Marilberto França, CEO do Affinity Seguro Viagem, destaca que o seguro viagem deixou de ser um item opcional há muito tempo. “É uma ferramenta essencial de proteção financeira e assistência ao viajante. Casos como este mostram que imprevistos acontecem e, sem cobertura, podem comprometer completamente a experiência e até a estabilidade financeira do turista”, afirma.
França recomenda que, para destinos como os Estados Unidos, os viajantes contratem planos com cobertura mínima de US$ 60 mil para despesas médicas e hospitalares, considerando os custos que o sistema de saúde local impõe, especialmente em situações de emergência.
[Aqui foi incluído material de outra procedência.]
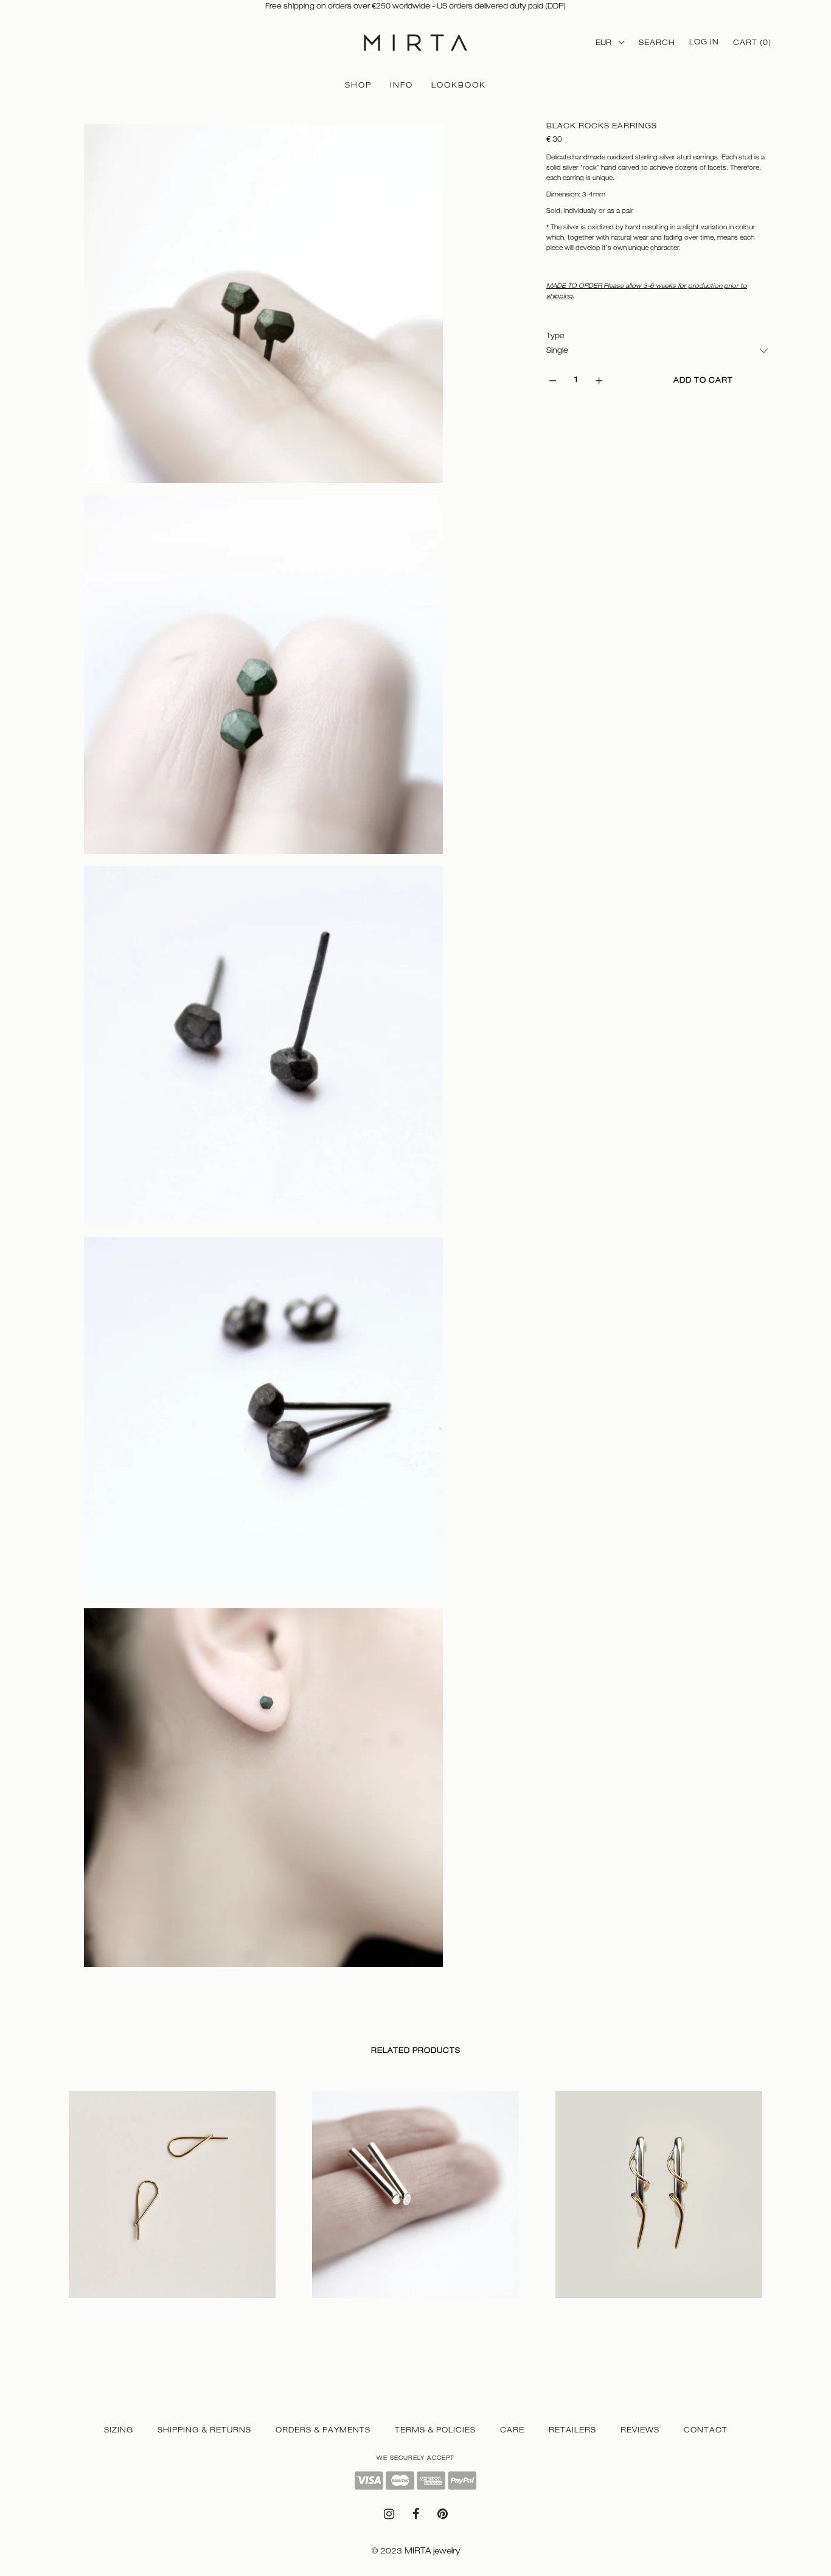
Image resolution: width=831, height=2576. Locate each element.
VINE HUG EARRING (594, 2309)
Conscientização e Regulamentação
A discussão sobre a importância do seguro viagem também envolve aspectos regulatórios e a conscientização do consumidor. Em determinados países, a contratação de seguro é obrigatória para a entrada de turistas, enquanto em outros locais essa decisão permanece opcional, influenciando o comportamento dos viajantes brasileiros.
Embora a ampliação do acesso à informação e a divulgação de casos reais colaborem para aumentar a percepção de risco, isso ainda não se reflete em um aumento proporcional na adesão a seguros. O cenário atual sugere a necessidade de um acompanhamento mais próximo por parte de agentes de viagem e empresas do setor, a fim de garantir que os turistas estejam devidamente protegidos durante suas viagens.